“Some want to create problems for Iran by sanctioning oil,” Ahmadinejad said during a visit today to the southern Hormozgan province. “I should say that we have so much funds that even if we don’t sell for two, three years the country will still be managed easily.”
Iran and the five permanent members of the United Nations Security Council plus Germany are scheduled to hold talks on April 14 after a 15-month hiatus. Failure to reach tangible agreements may lead to stricter sanctions against Iran, which is already grappling with restrictions by the U.S. and the European Union on its trade, financial and energy sectors. An EU ban on oil purchases from Iran, the second-largest oil producer in the Organization of Petroleum Exporting Countries, will come into force in July.

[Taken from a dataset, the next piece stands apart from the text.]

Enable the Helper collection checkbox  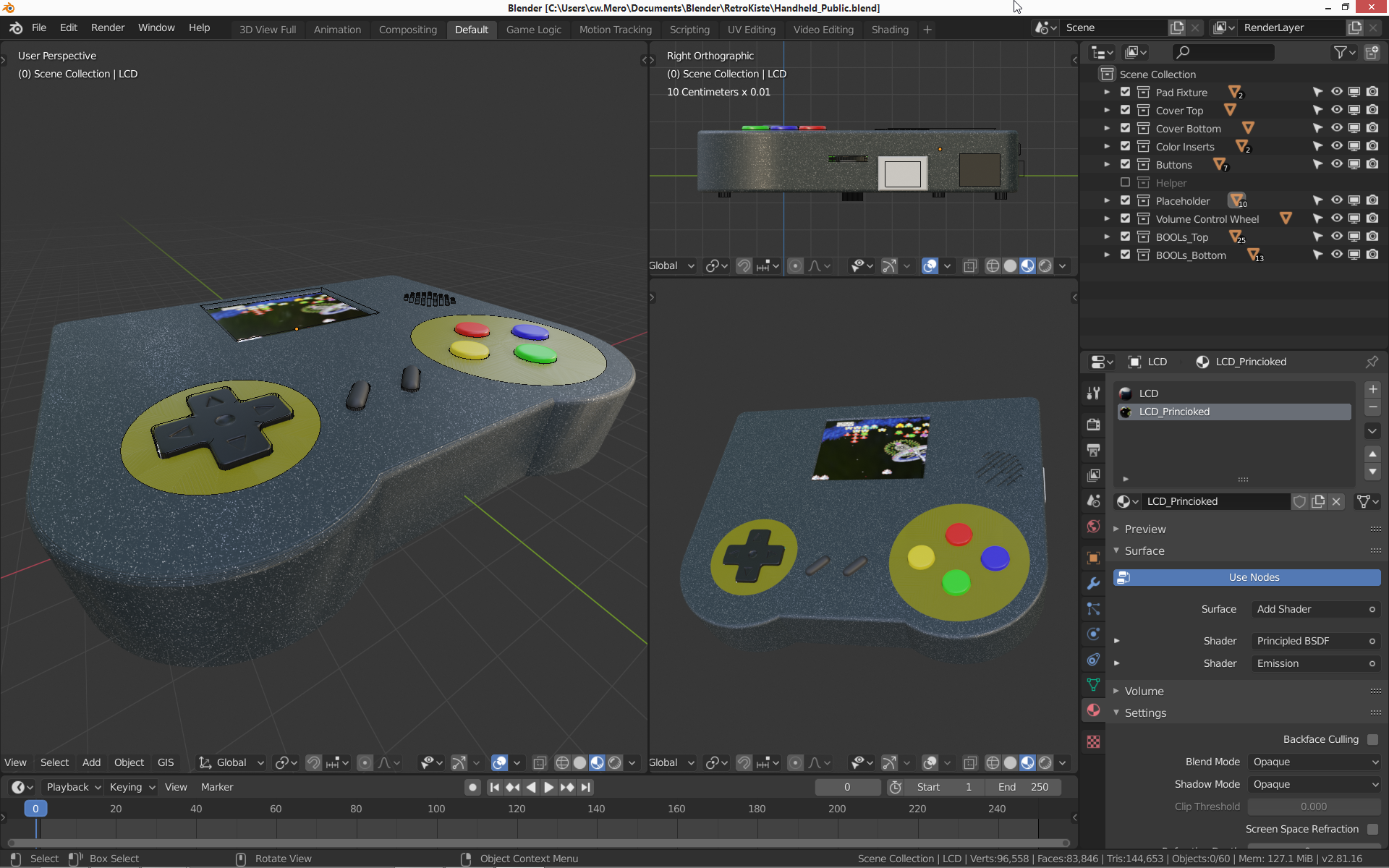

Iran’s Oil Minister Rostam Qasemi said today that the country has stopped exporting oil to Greece, according to state- run Press TV. The channel reported on April 5 that Iran halted oil sales to two Greek companies, Hellenic Petroleum SA (ELPE) and Motor Oil Hellas SA, after they failed to pay.
Press TV also said today that Iran stopped crude supplies to Spain and was considering extending the measure to Germany and Italy, citing unidentified persons. The Oil Ministry cut exports to France and the U.K. in February, according to state media, pre-empting the EU ban.
EU nations bought 18 percent of Iran’s exports of crude and condensates, or 452,000 barrels a day, in the first half of 2011, according to the U.S. Energy Information Administration.
Iran rejects accusations by the U.S. and its allies that its nuclear activities are aimed at building weapons and maintains that its intentions are peaceful.